[EXCERPTED DATA — start]

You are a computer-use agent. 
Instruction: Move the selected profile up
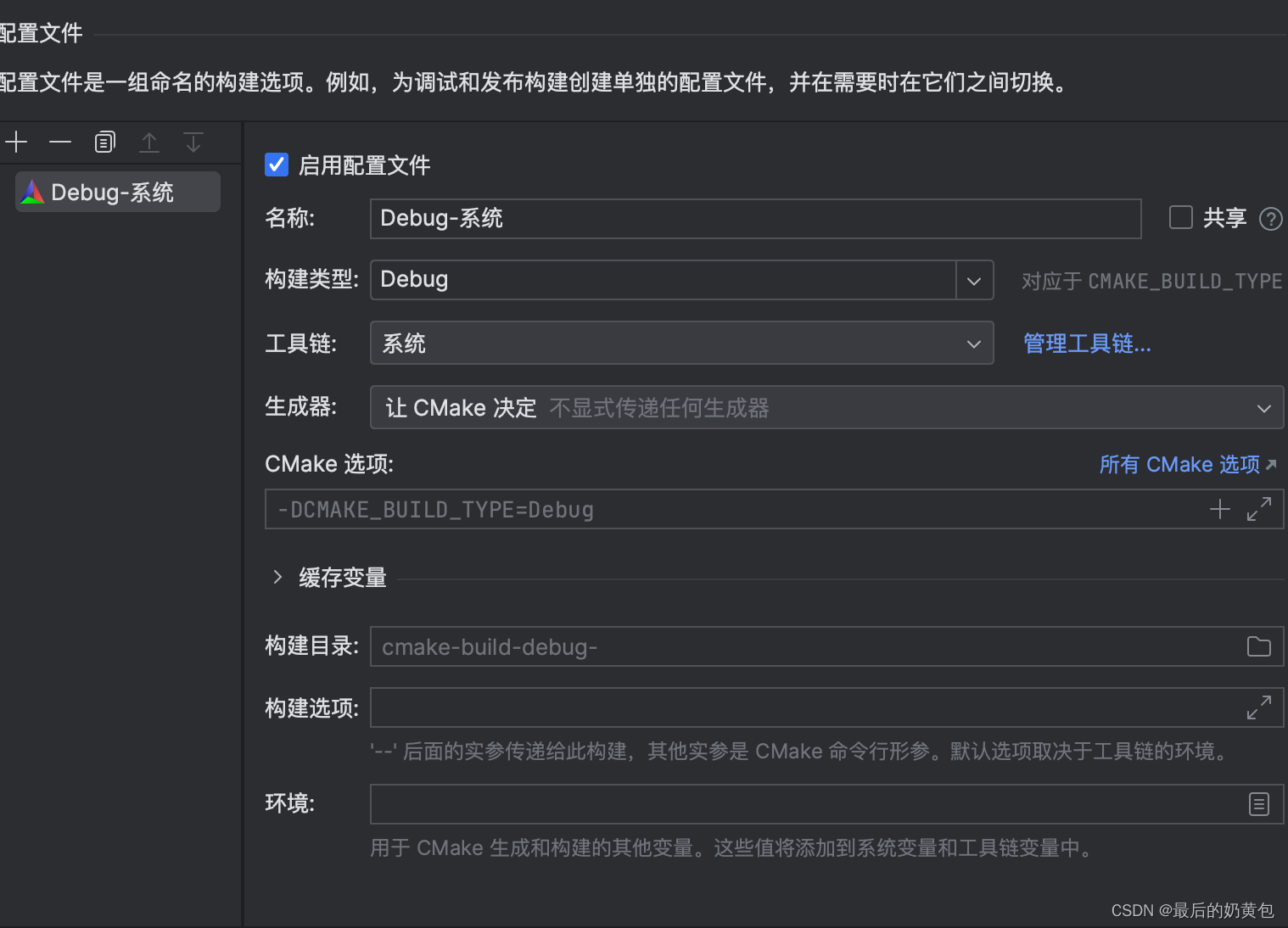[x=149, y=142]
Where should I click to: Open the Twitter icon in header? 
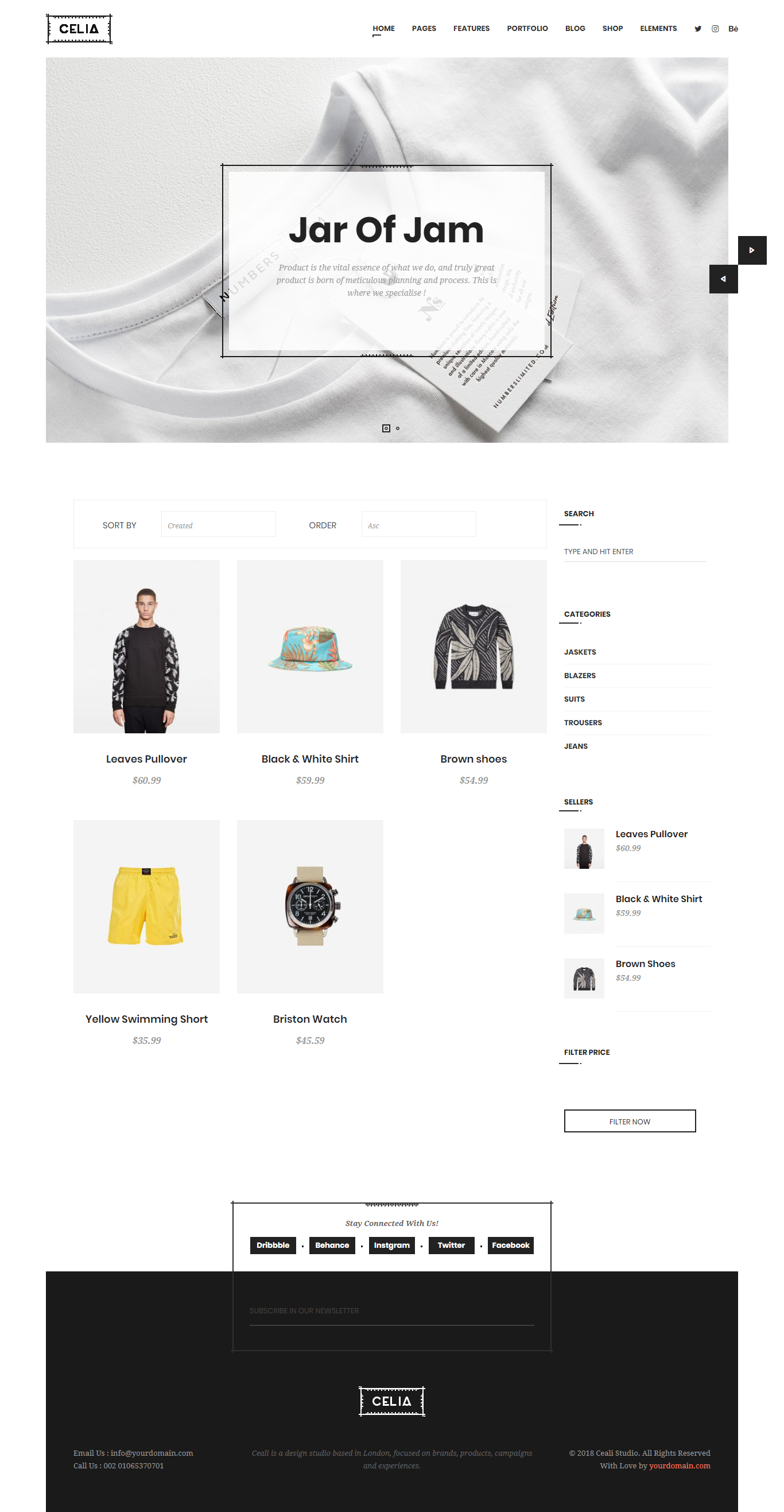pos(698,29)
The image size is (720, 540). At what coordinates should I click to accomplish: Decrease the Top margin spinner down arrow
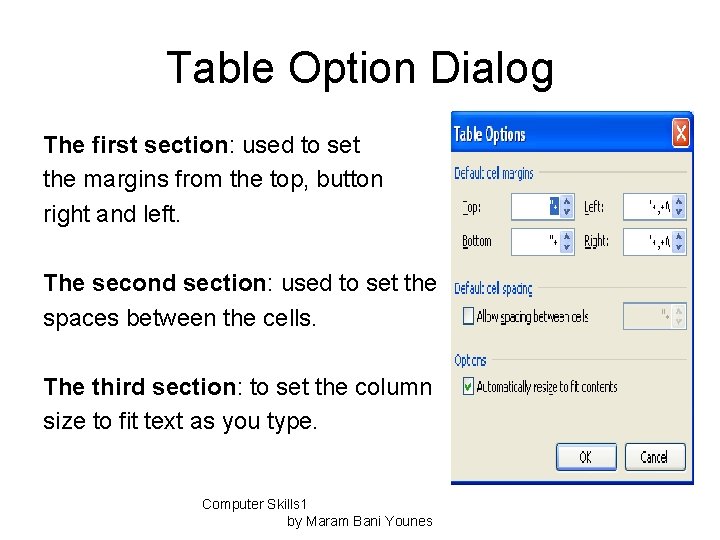coord(567,212)
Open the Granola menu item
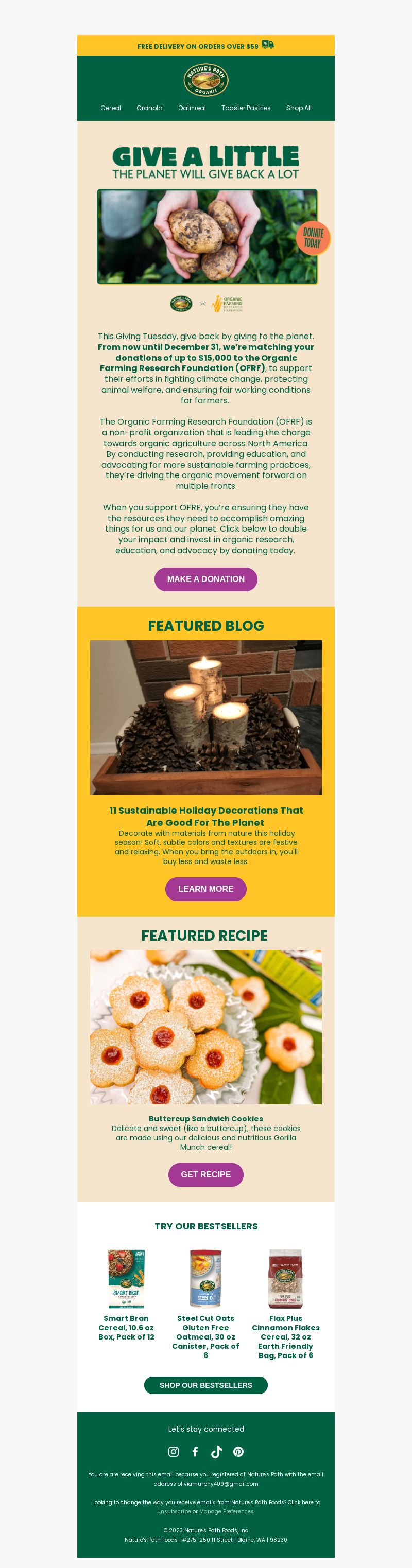The height and width of the screenshot is (1568, 412). pyautogui.click(x=149, y=108)
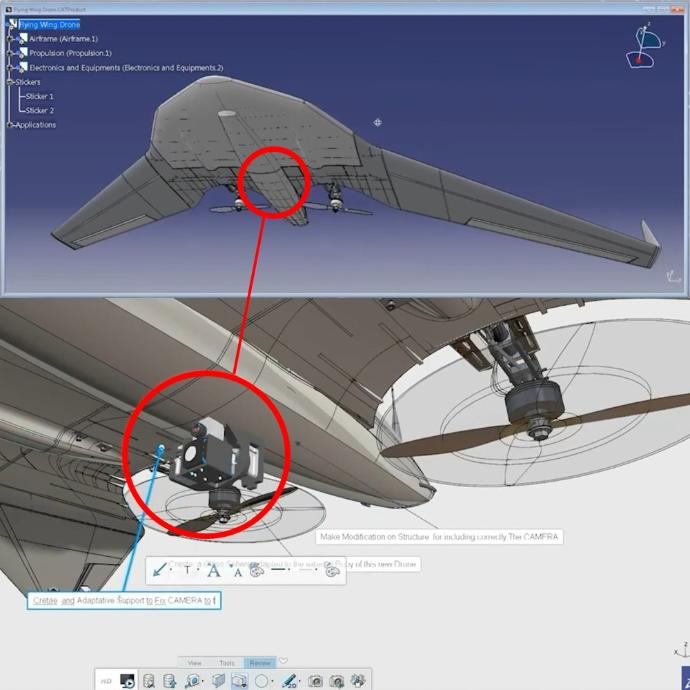The width and height of the screenshot is (690, 690).
Task: Toggle the HD rendering button
Action: coord(106,681)
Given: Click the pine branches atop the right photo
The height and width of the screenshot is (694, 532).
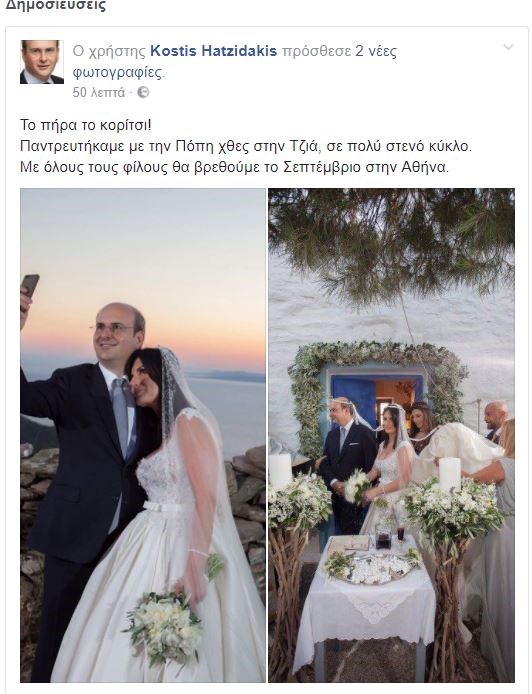Looking at the screenshot, I should pyautogui.click(x=391, y=239).
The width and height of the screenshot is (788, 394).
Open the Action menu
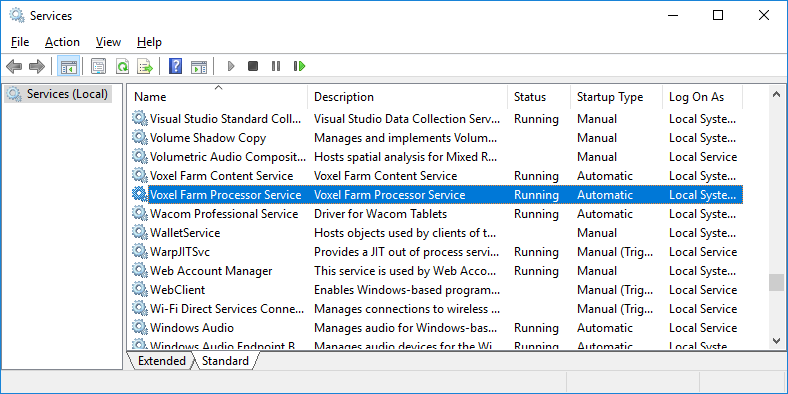(x=62, y=42)
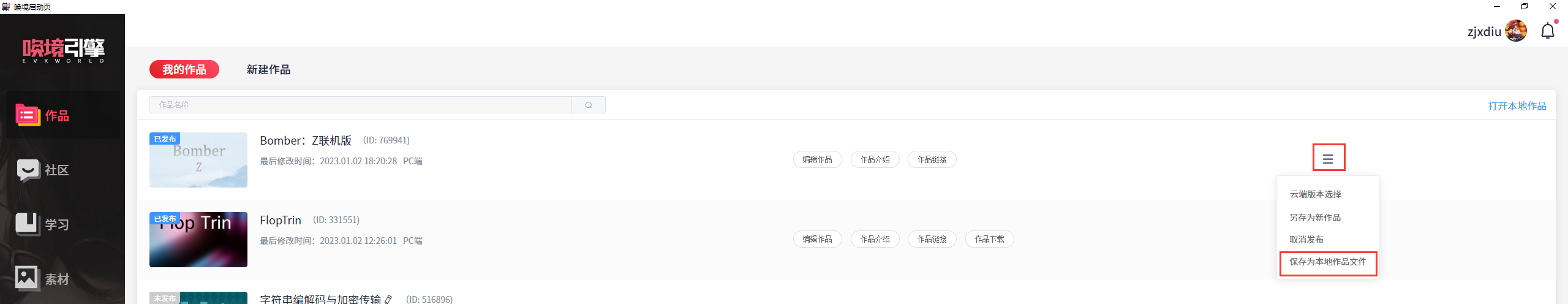This screenshot has width=1568, height=304.
Task: Click 编辑作品 button for Bomber
Action: point(818,159)
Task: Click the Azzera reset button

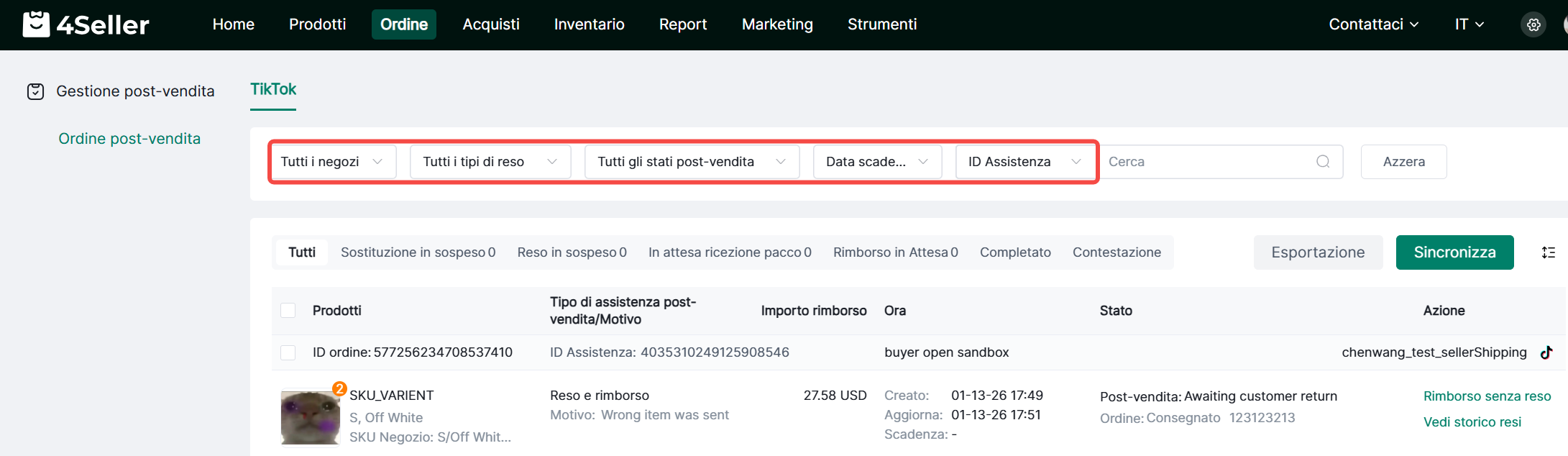Action: pos(1403,162)
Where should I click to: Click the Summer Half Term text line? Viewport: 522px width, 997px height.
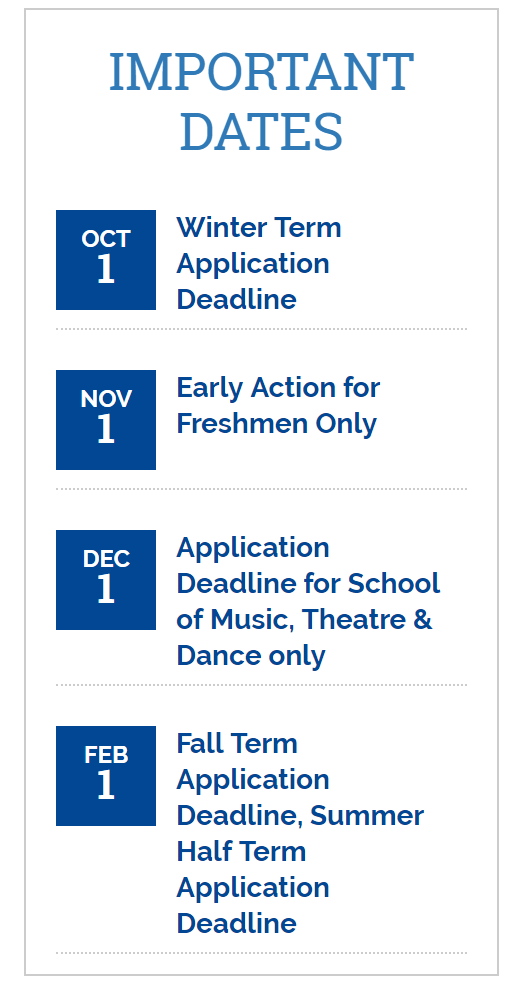[300, 833]
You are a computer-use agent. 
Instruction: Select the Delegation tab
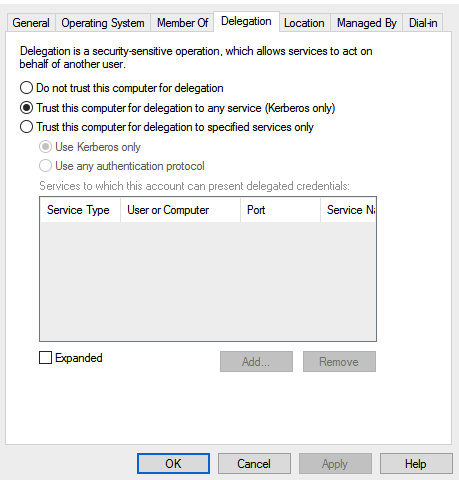click(x=246, y=21)
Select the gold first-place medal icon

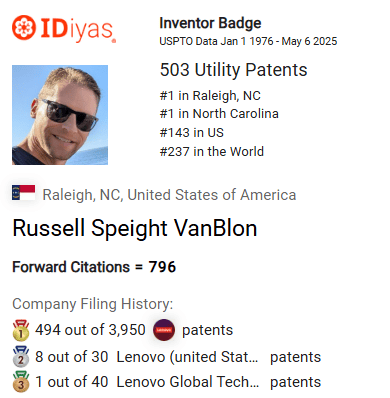[x=21, y=330]
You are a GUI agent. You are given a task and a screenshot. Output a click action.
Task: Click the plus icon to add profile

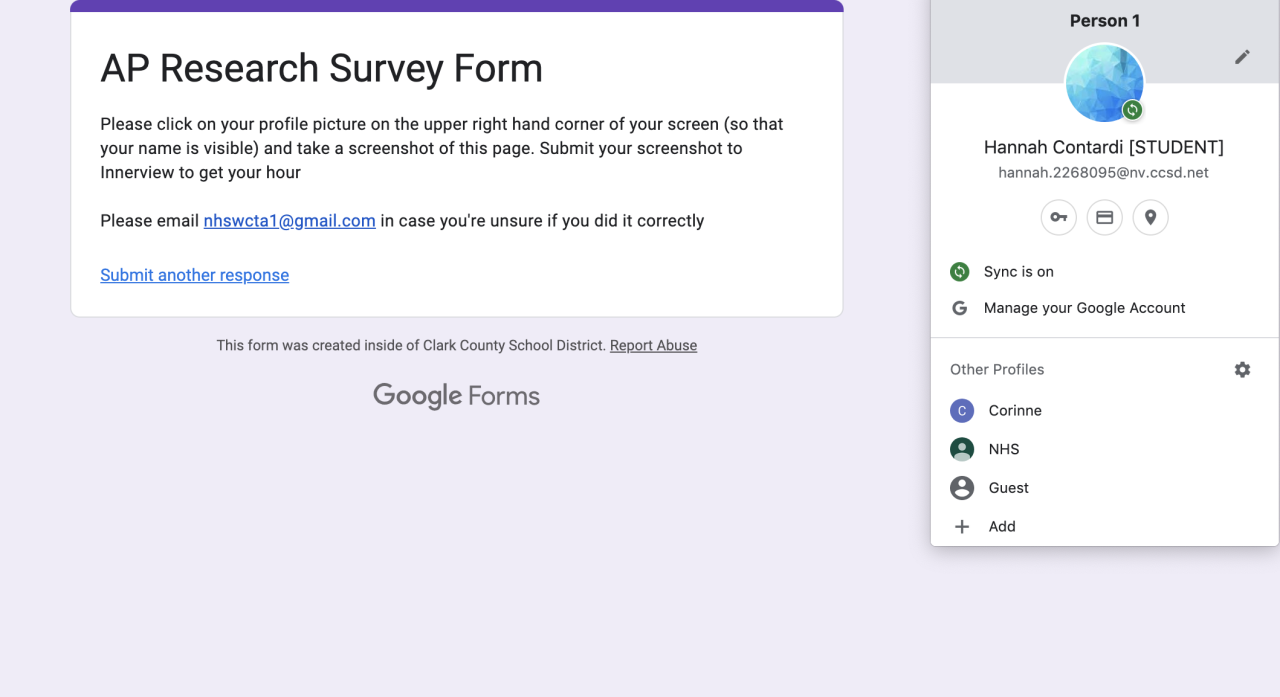point(962,527)
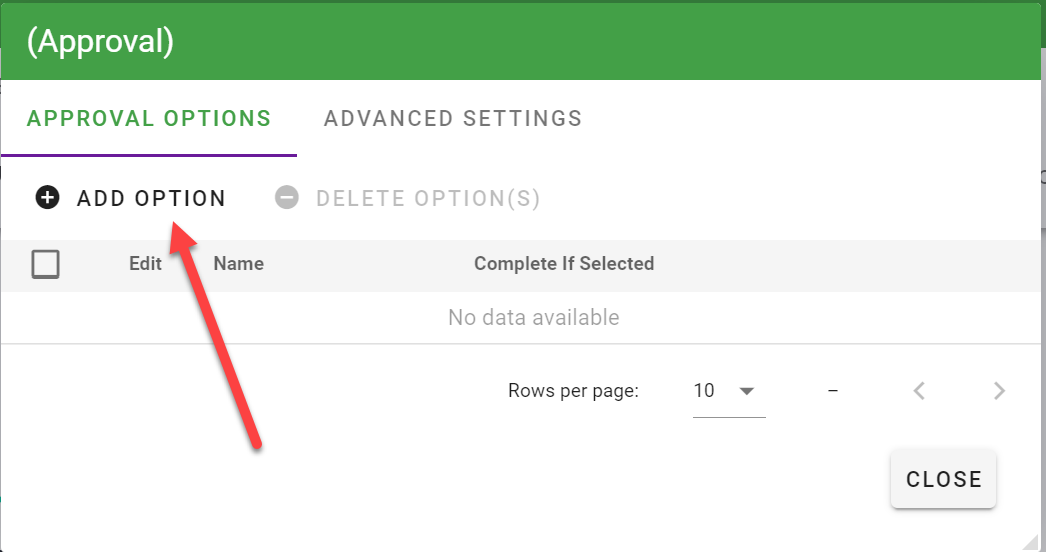Switch to the Approval Options tab
The width and height of the screenshot is (1046, 552).
coord(149,118)
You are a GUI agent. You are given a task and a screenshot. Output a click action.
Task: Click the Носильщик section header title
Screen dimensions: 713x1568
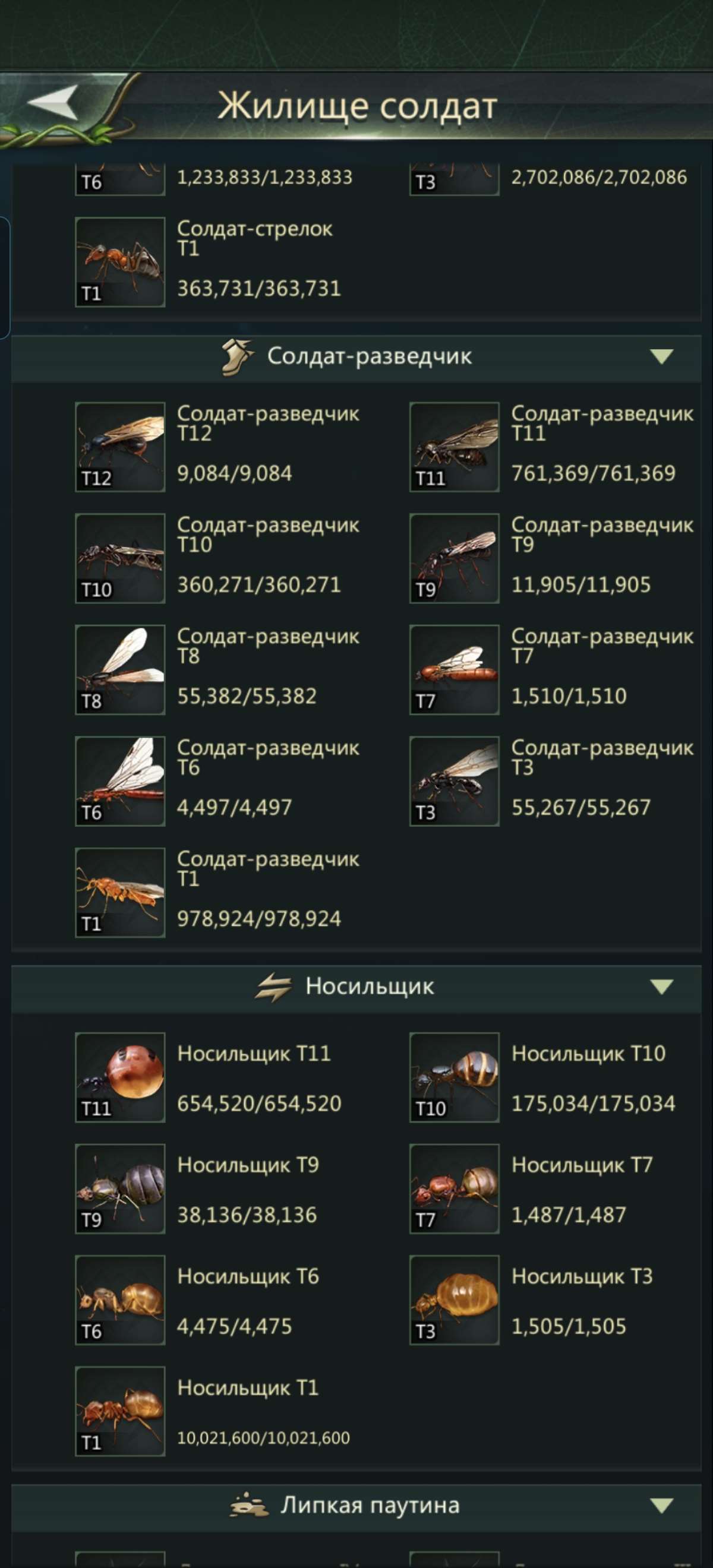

[EXCERPTED DATA — finish]

> WHAT IS REQUIRED
An exact copy of the whole listing is required, minus the pictures.

> EXERCISE OUTPUT
You are a computer-use agent. 
Instruction: Move the selected profile up
[x=149, y=142]
Where should I click to: Open the Twitter icon in header? 
pos(698,29)
The image size is (720, 540). At what coordinates should I click to accomplish: Decrease the Top margin spinner down arrow
coord(567,212)
Open the Granola menu item
The height and width of the screenshot is (1568, 412). pyautogui.click(x=149, y=108)
The width and height of the screenshot is (690, 690).
Task: Toggle the HD rendering button
Action: coord(106,681)
Given: Click the pine branches atop the right photo
The height and width of the screenshot is (694, 532).
Looking at the screenshot, I should pyautogui.click(x=391, y=239).
The width and height of the screenshot is (788, 394).
Open the Action menu
(x=62, y=42)
This screenshot has width=1568, height=304.
Task: Click 编辑作品 button for Bomber
Action: point(818,159)
Task: Click the Azzera reset button

Action: pos(1403,162)
Where should I click to: Click the Summer Half Term text line? Viewport: 522px width, 997px height.
[300, 833]
You are a computer-use agent. 
Instruction: Select the Delegation tab
click(x=246, y=21)
Select the gold first-place medal icon

[x=21, y=330]
You are a GUI agent. You are given a task and a screenshot. Output a click action.
Task: Click the plus icon to add profile

point(962,527)
Switch to the Approval Options tab
The width and height of the screenshot is (1046, 552).
coord(149,118)
You are a GUI agent. You are given a task and a screenshot. Output a click action.
Task: Click the Носильщик section header title
Screen dimensions: 713x1568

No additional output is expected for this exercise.